#### [Excerpted passage]
Being Given
The Japanese translation of grace is Omoiyari or Oncho. I know the world this way, using these words, learning the world through them, and finding the world between grace and Oncho: the space that Rei Naito expresses in her installation Oncho, the space beyond words.
Art may also be another language or set of symbols. However, we all have picture book experiences where we have memorized all the pictures, feelings and experiences in the book before the words, and repeatedly read the book and understood every unwritten detail, just like breathing. Still undifferentiated by language, all these precise unnamed spaces were clearly formed and alive.
Rei Naito’s works remind me of the language of undifferentiated space. The unnamed space before language is very familiar to me; nonverbal, figureless, shapeless, colorless, unseen, unnamed and a slight but certain happiness is in this nameless space.

Data on finding visible targets:
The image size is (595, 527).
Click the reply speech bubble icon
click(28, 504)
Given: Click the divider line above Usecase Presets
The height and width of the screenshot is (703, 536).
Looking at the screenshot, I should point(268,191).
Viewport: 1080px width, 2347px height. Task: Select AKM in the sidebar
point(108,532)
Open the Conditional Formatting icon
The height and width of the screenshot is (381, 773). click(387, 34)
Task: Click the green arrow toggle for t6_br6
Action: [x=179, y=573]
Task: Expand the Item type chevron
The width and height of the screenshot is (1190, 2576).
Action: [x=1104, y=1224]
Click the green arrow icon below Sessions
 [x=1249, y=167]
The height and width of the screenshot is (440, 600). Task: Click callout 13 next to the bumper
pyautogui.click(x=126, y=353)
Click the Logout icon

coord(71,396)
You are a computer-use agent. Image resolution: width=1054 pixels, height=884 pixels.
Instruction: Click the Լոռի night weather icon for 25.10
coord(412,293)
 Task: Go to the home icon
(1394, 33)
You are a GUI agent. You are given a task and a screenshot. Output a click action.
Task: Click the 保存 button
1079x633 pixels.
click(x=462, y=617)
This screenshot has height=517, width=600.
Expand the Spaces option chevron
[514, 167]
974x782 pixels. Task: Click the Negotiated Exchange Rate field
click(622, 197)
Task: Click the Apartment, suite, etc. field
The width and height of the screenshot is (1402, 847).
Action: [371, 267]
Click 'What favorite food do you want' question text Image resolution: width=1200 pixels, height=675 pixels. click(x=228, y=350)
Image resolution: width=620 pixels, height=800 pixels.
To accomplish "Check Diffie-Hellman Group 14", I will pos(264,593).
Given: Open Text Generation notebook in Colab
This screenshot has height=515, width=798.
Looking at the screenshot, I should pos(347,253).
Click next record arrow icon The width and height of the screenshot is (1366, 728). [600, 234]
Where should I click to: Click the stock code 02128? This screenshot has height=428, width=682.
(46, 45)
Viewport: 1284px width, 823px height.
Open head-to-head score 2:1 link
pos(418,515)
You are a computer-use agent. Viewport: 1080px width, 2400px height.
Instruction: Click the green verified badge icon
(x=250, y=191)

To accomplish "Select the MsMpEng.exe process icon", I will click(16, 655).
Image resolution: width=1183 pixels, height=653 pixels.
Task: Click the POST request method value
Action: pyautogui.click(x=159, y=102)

#### [Directions]
A - Answer these questions about the passage on Rei Naito's art, one per line:
(i) Which Japanese words does it give as translations of grace?
(ii) What is the title of Rei Naito's installation?
(iii) In picture book experiences, what do we memorize before the words?
B - Arrange the rows as a Markdown table with columns n and Line, starting at the beginning of the rows and going on through the line with "Looking at the screenshot, I should point(268,191).". Leave out blank lines.
The text and the rows are separate material.

#### [Exercise results]
A -
(i) Omoiyari or Oncho.
(ii) Oncho.
(iii) All the pictures, feelings and experiences in the book.

B -
| n | Line |
|---|---|
| 1 | The image size is (595, 527). |
| 2 | Click the reply speech bubble icon |
| 3 | click(28, 504) |
| 4 | Given: Click the divider line above Usecase Presets |
| 5 | The height and width of the screenshot is (703, 536). |
| 6 | Looking at the screenshot, I should point(268,191). |